- _Work to do_
Turn the material from the line with "Given: Click the A19" to its last line into a numbered list, skipping any blank lines.

+ + + + +

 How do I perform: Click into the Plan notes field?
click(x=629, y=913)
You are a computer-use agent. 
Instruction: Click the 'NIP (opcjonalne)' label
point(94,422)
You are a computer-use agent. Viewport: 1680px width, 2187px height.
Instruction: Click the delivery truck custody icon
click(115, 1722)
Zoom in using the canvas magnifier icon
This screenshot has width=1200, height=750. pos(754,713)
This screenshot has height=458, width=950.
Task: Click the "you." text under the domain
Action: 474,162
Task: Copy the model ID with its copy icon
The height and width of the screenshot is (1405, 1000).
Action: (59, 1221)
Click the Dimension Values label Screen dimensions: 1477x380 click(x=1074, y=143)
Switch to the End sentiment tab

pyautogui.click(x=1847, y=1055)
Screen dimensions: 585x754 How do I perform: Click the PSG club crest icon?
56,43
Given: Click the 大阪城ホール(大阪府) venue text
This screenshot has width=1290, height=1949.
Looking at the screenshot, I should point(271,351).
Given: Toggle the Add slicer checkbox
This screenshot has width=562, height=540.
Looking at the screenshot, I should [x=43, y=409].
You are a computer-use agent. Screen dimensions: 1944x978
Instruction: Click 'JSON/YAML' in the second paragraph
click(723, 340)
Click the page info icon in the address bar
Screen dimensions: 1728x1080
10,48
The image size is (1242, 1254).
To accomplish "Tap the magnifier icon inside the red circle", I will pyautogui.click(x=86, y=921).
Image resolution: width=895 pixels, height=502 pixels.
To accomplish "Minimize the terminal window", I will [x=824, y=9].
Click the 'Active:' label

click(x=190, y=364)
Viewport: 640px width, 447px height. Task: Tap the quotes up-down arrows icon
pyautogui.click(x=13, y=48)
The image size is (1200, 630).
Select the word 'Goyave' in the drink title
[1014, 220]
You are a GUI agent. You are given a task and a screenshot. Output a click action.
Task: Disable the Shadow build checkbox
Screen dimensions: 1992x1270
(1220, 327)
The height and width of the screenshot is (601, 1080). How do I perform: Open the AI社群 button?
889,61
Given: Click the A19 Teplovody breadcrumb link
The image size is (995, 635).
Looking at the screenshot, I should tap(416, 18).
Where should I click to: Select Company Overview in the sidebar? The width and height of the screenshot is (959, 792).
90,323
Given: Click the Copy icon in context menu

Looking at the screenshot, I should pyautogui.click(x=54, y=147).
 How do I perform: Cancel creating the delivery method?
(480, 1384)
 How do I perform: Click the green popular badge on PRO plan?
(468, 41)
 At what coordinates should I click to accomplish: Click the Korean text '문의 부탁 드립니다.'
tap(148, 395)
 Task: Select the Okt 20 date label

+ + + + +

- _Final answer_
1. Given: Click the A19 Teplovody breadcrumb link
2. The image size is (995, 635).
3. Looking at the screenshot, I should tap(416, 18).
4. Where should I click to: Select Company Overview in the sidebar? The width and height of the screenshot is (959, 792).
5. 90,323
6. Given: Click the Copy icon in context menu
7. Looking at the screenshot, I should pyautogui.click(x=54, y=147).
8.  How do I perform: Cancel creating the delivery method?
9. (480, 1384)
10.  How do I perform: Click the green popular badge on PRO plan?
11. (468, 41)
12.  At what coordinates should I click to accomplish: Click the Korean text '문의 부탁 드립니다.'
13. tap(148, 395)
14.  Task: Select the Okt 20 date label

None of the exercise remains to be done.